3 sheets frozen puff pastry, just thawed, halved

1 egg yolk

1 tablespoon milk

1½ tablespoon­s sesame seeds

2 teaspoons black sesame or nigella seeds

1 Heat oil in a large frying pan over medium heat; cook onion, celery and garlic, stirring, for 5 minutes or until soft but not browned. Transfer mixture to a large bowl; cool.

2 Add chicken, breadcrumb­s and egg; mix well. Add fetta, rind and rocket; mix until combined.

3 Preheat the oven to 220°C (200°C fan-forced). Line three oven trays with baking paper.
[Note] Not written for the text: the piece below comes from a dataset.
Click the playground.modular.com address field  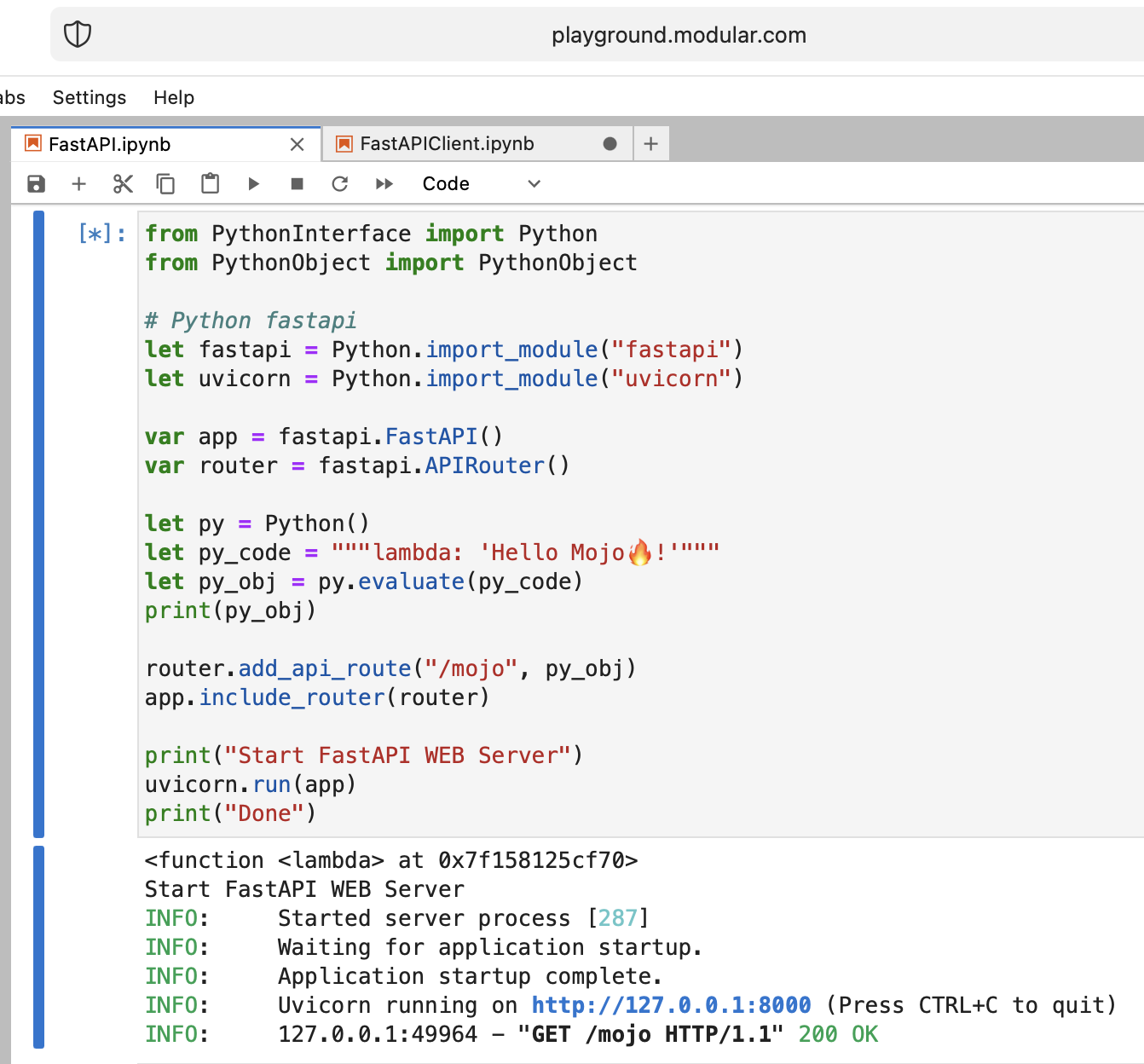[679, 35]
4 Divide chicken mixture into six portions; shape each portion into a log the length of the pastry. Place one log, off-centre, on each pastry half. Brush edges with a little water. Fold the pastry over the filling, pressing to seal. Place on trays, seam-side down. Refrigerat­e for 30 minutes.

5 Cut each log into six pieces. Combine egg yolk and milk in a small bowl; brush top of rolls liberally with egg mixture, then sprinkle with combined seeds.

6 Bake rolls for 15 minutes. Reduce heat to 180°C (160°C fan-forced); bake for a further 10 minutes until golden brown and cooked through. Suitable to freeze for up to three months.